===== Kutipan Dokumen

Pentingya Ilmu Manajemen Konflik dalam Rumah Tangga
loading...
A
A
A
Islam sangat menganjurkan bagi mereka yang telah mampu, agar segera menikah. Hal ini karena nikah merupakan fitrah kemanusiaan serta naluri kemanusiaan. Jika naluri tersebut tidak tidak dipenuhi melalui jalan yang benar yaitu melalui pernikahan atau perkawinan, maka bisa menjerumuskan seseorang ke jalan syaitan, yaitu mereka dapat berbuat hal-hal yang diharamkan Allah seperti berzina, kumpul kebo, dan lain sebagainya. Pernikahan juga menjadi perhatian serius dalam Islam karena bisa berfungsi sebagai benteng yang kokoh bagi akhlak manusia.
Dalam sebuah hadis shahih yang telah diriwayatkan oleh Ahmad, Bukhari, Muslim, Tirmidzi, Nasa’i, Darimi, Ibnu Jarud, dan Baihaqi, Rasulullah Shallallahu ‘alaihi wa sallam pernah bersabda yang artinya: “Wahai para pemuda ! Barang siapa diantara kalian berkemampuan untuk nikah, maka nikahlah, karena nikah itu lebih menundukan pandangan, dan lebih membentengi farji (kemaluan). Dan barang siapa yang tidak mampu, maka hendaklah ia puasa (shaum), karena shaum itu dapat membentengi dirinya.”
Pernikahan adalah anjuran Allah Ta'ala bagi manusia untuk mempertahankan keberadaannya. Pernikahan juga untuk mengendalikan perkembangbiakan dengan cara yang sesuai dan menurut kaidah norma agama. Laki-laki dan perempuan memiliki fitrah yang saling membutuhkan satu sama lain. Pernikahan dilangsungkan untuk mencapai tujuan hidup manusia dan mempertahankan kelangsungan jenisnya. (Baca juga : Doa dan Zikir, Cara Mengatasi Kecemasan Tanpa Cemas )

==========
===== Catatan yang Diberikan

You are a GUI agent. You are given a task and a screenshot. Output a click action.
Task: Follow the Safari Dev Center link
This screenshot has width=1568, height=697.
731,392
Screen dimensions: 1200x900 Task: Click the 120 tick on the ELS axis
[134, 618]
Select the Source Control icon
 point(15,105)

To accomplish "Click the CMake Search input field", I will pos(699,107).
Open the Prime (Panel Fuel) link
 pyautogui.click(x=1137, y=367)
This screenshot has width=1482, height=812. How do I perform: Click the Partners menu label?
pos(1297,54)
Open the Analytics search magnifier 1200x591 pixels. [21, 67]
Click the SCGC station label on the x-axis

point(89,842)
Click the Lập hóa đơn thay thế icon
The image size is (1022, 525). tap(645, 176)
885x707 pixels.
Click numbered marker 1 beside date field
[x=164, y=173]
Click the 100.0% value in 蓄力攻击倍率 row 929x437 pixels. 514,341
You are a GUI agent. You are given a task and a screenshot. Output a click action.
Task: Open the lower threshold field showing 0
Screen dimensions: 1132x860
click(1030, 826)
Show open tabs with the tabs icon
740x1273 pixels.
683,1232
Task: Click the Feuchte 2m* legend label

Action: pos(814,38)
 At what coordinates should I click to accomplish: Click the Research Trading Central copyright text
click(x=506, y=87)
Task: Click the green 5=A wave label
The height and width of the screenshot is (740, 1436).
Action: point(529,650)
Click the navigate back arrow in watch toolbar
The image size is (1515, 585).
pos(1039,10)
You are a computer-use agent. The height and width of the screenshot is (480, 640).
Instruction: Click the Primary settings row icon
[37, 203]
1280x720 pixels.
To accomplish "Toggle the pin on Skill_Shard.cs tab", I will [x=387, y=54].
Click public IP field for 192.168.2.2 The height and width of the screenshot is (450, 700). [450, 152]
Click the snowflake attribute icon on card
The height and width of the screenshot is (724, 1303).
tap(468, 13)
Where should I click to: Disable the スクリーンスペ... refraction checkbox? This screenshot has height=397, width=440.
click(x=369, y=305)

==========

## [Daftar Tugas]
1 - Menurut artikel tentang pernikahan, apa yang dianjurkan hadis kepada pemuda yang tidak mampu menikah?
2 - Sebutkan semua periwayat hadis shahih yang disebut dalam artikel tentang pernikahan.
3 - Tolong lanjutkan artikel tentang pernikahan, mulai dari bagian sesudah kalimat terakhirnya.

## [Hasil per Tugas]
1 - Ia hendaknya berpuasa (shaum), karena shaum dapat membentengi dirinya.

2 - Ahmad, Bukhari, Muslim, Tirmidzi, Nasa’i, Darimi, Ibnu Jarud, dan Baihaqi.

3 -
Selain itu, tujuan suci dari suatu pernikahan adalah agar syariat Islam dalam kehidupan rumah tangga selalu ditegakkan oleh pasangan suami istri. Untuk itu, sangatlah penting bagi kita untuk memilih calon yang tepat sebelum menikah, agar nantinya bisa terbina Keluarga Sakinah, Mawaddah, Warahmah. Di sisi lain, Islam juga membenarkan tentang adanya thalaq (perceraian) apabila suami dan istri tidak lagi bisa menegakkan syariat-syariat islam dalam rumah tangganya. Namun, Islam juga membenarkan adanya rujuk (kembali menikah) apabila keduanya sanggup untuk kembali melaksanakan syariat-syariat Islam dalam rumah tangganya.
Sabda Nabi Muhammad Shallallahu ‘alaihi wa sallam :
ثَلاَثٌ جِدُّهُنَّ جِدٌّ وَهَزْلُهُنَّ جِدٌّ النِّكَاحُ وَالطَّلاَقُ وَالرَّجْعَةُ
“Tiga perkara yang serius dan bercandanya sama-sama dianggap serius: (1) nikah, (2) talak, dan (3) rujuk.” (HR. Abu Dawud).
Islam telah mengajarkan tuntunannya dalam memanajemen konflik dalam rumah tangga. Bagaimana hendaknya sikap seorang suami, istri, bahkan mertua dalam menyikapi perselisihan yang ada di rumah tangga. Terdapat sebuah hadits yang diriwayatkan oleh Imam al-Bukhari dan Muslim dari sahabat Sahl bin Saad as-Sa’idi radhiyallahu ‘anhu, ia berkata :
جاء رسول الله صلى الله عليه وسلم بيت فاطمة فلم يجد عليًّا في البيت، فقال: “أين ابن عمك؟” قالت: كان بيني وبينه شيء، فغاضبني، فخرج، فلم يَقِلْ عندي فقال رسول الله صلى الله عليه وسلم لإنسان: “انظر أين هو؟” فجاء فقال: يا رسول الله، هو في المسجد راقد، فجاء رسول الله صلى الله عليه وسلم وهو مضطجع، قد سقط رداؤه عن شقه، وأصابه تراب، فجعل رسول الله صلى الله عليه وسلم يمسحه عنه، ويقول: “قم أبا تراب، قم أبا تراب”
Artinya : Rasulullah Shallallahu ‘alaihi wa sallam mengunjungi rumah Fatimah. Namun beliau tidak menjumpai Ali di dalam rumah. Beliau bertanya, ‘Mana putra pamanmu’? Fatimah menjawab, ‘Terjadi sesuatu antara diriku dengannya. Kemudian dia marah padaku. Dan tidak tidur siang bersamaku’.
Rasulullah Shallallahu ‘alaihi wa sallam memerintahkan seseorang, ‘Carilah dimana Ali’. Kemudian orang tersebut datang dan berkata, ‘Wahai Rasulullah, Ali sedang di masjid. Dia tidur. Rasulullah pun berangkat menuju masjid. Beliau melihat Ali yang sedang berbaring. Rida’nya jatuh dari punggungnya sehingga ia tertidur dengan punggung berdebu. Rasulullah Shallallahu ‘alaihi wa sallam mengusapi punggungnya, sambil mencandainya, ‘Bangunlah hai Abu Turob. Bangunlah hai Abu Turob’.”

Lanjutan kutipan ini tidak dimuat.